The Hard Rock Hotel & Casino Las Vegas has released a statement alerting customers that their data may have been compromised if they visited the resort between October 27th, 2015 and March 21st, 2016.
After receiving several reports of unauthorized activity associated with payment cards, the resort started an investigation into their card payment methods.
“On May 13, 2016, the investigation identified signs of unauthorized access to the resort’s payment card environment,” Hard Rock said in its statement.
“Further investigation revealed the presence of card scraping malware that was designed to target payment card data as the data was routed through the resort’s payment card system.”

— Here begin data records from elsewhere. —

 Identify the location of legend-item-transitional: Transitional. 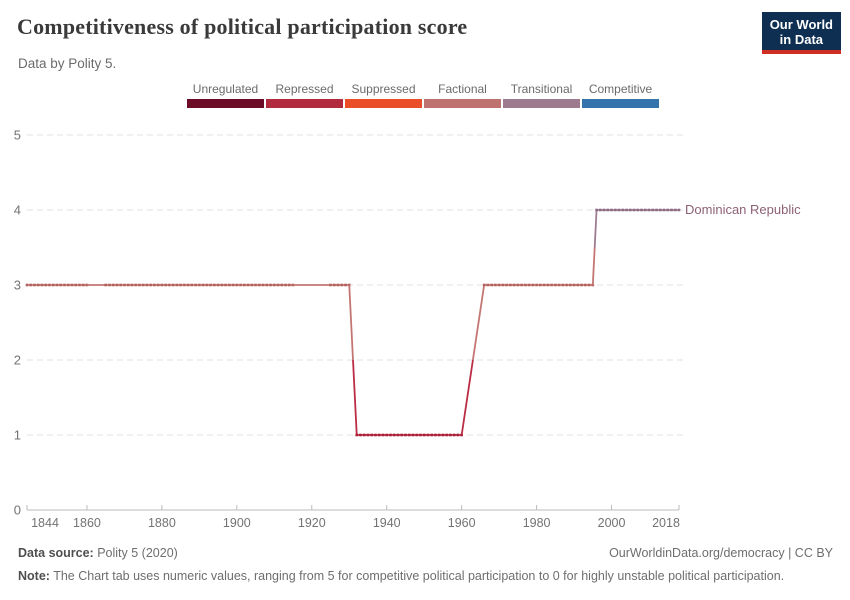
(542, 95).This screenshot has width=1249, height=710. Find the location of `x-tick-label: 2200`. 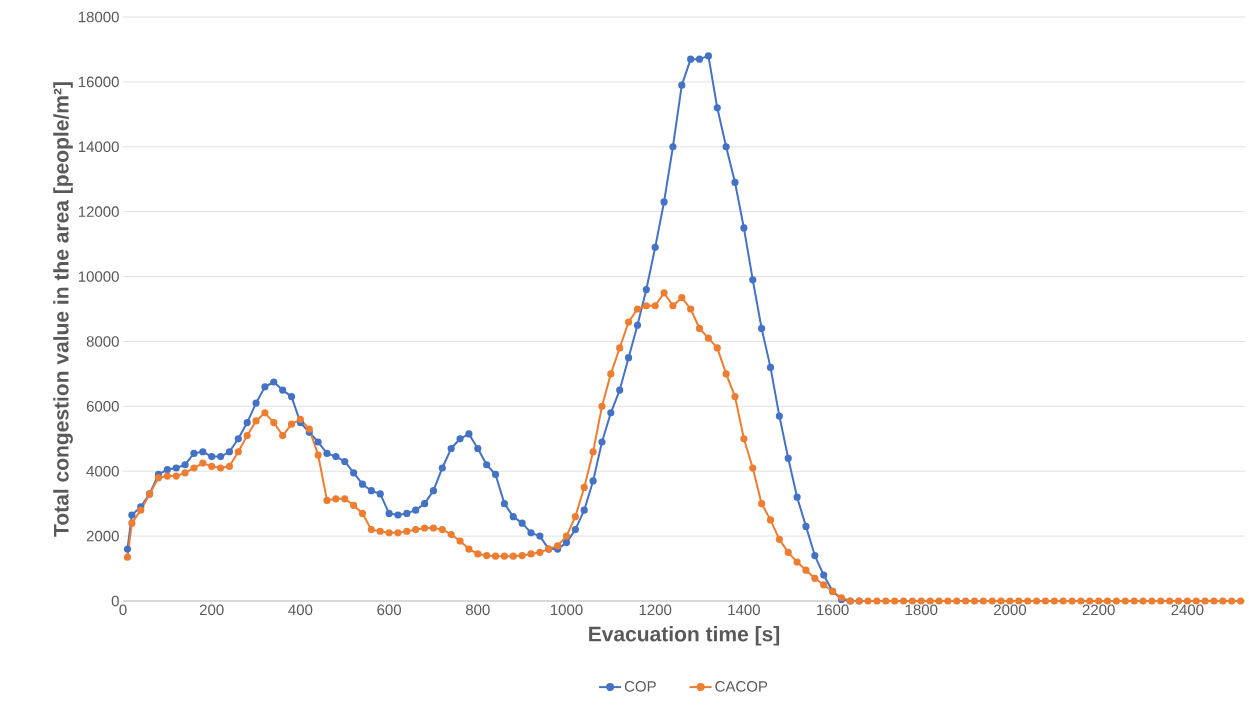

x-tick-label: 2200 is located at coordinates (1098, 610).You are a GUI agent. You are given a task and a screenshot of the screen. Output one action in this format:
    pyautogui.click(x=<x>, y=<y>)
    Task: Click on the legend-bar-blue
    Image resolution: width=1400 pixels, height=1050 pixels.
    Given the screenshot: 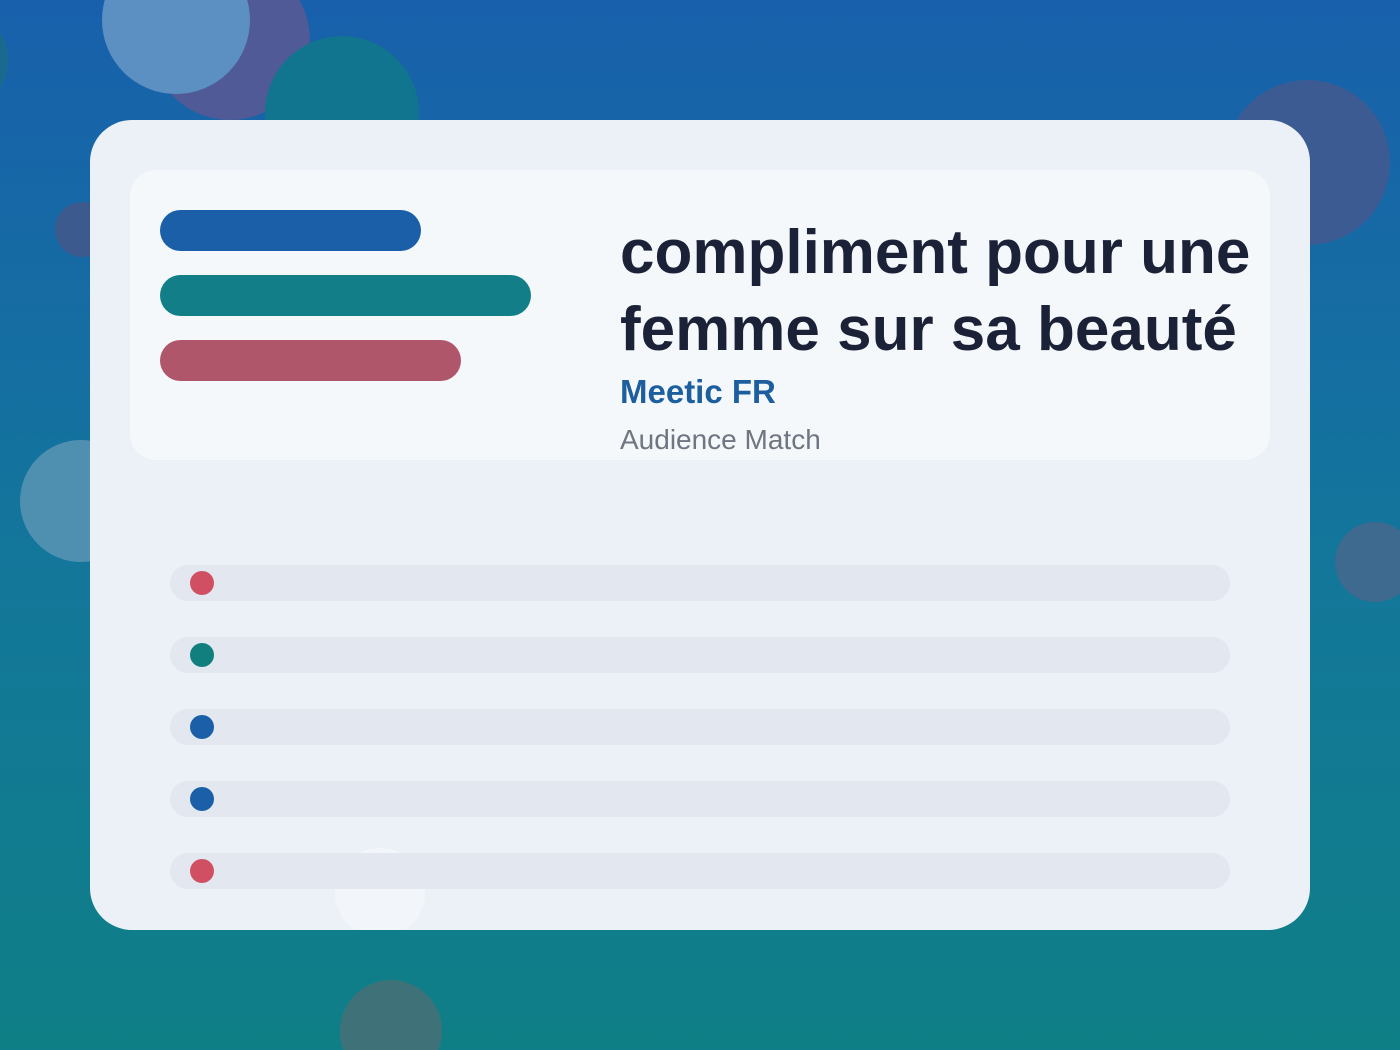 What is the action you would take?
    pyautogui.click(x=290, y=230)
    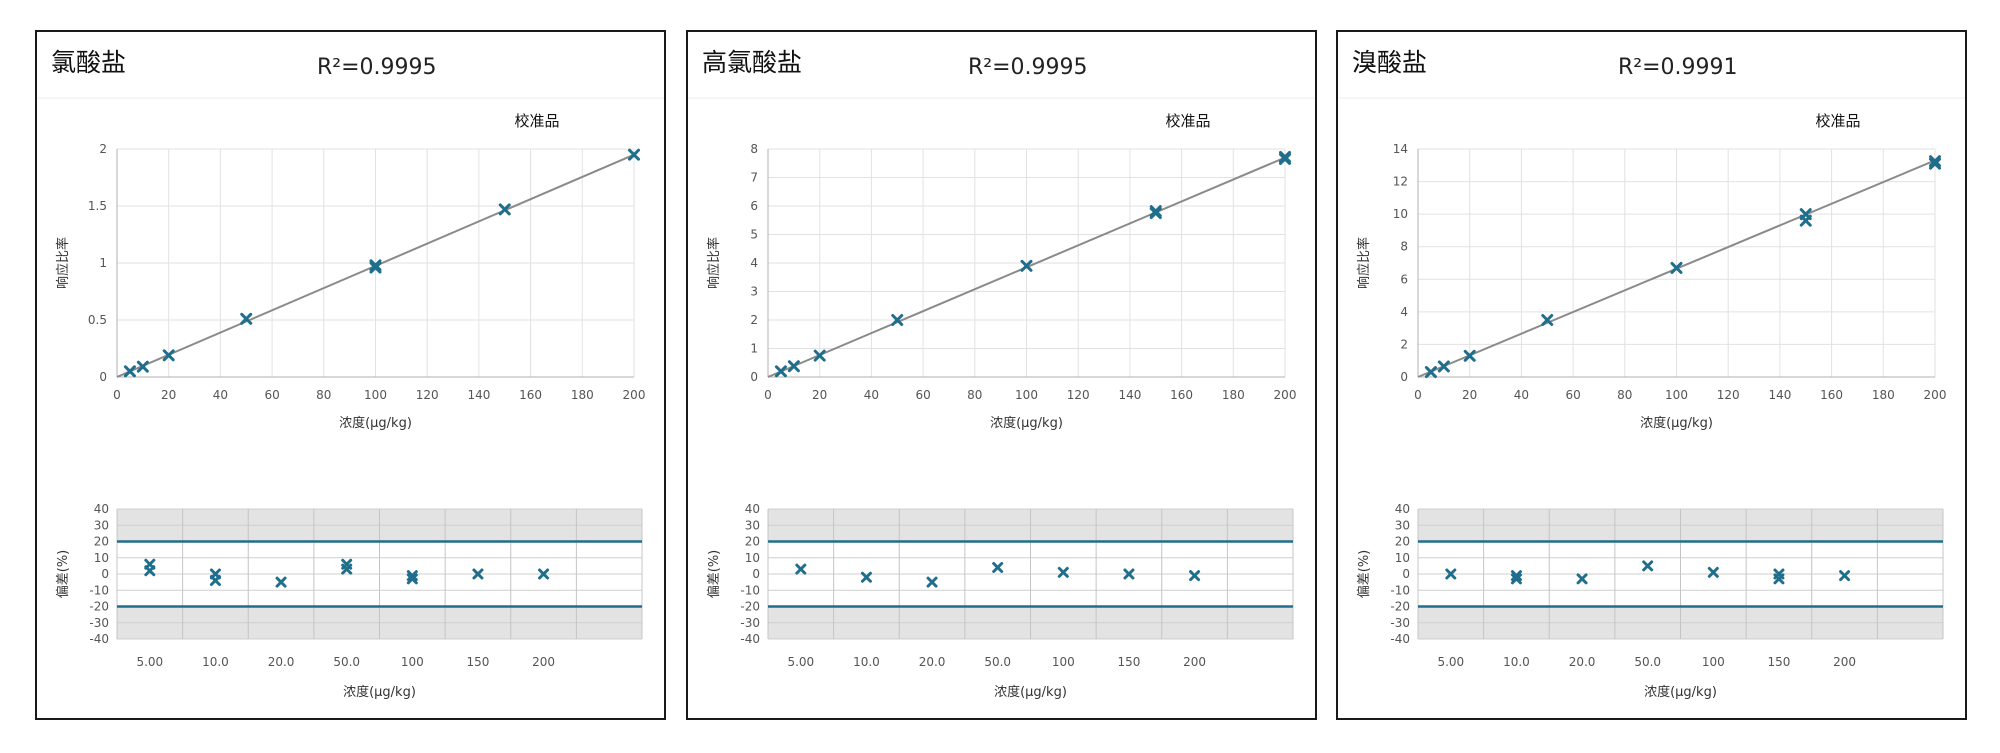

In some instances, the program recognized payment card data that included cardholder names, card numbers, expiration dates and internal verification codes. In others, the program only found data that didn’t include the cardholder name.
The Hard Rock Hotel & Casino assured customers that they have alerted law enforcement officials and are working with the payment card networks to initiate heightened monitoring on cards that may be affected.
The resort recommends that any customers who suspect that they may have been victims of card fraud get in touch with their bank.
This incident is the latest in a number of attacks on high-profile organizations, although it must be noted that all organizations are targets.
Such is the concern that, at the start of the month, the Internet Crime Complaint Center (IC3) issued a public service announcement warning people about online fraudsters looking to jump on the back of recent data breaches.
It stated: “Fraudsters quickly use the news release of a high-profile data breach to initiate an extortion campaign.
“The FBI suspects multiple individuals are involved in these extortion campaigns based on variations in the extortion emails.”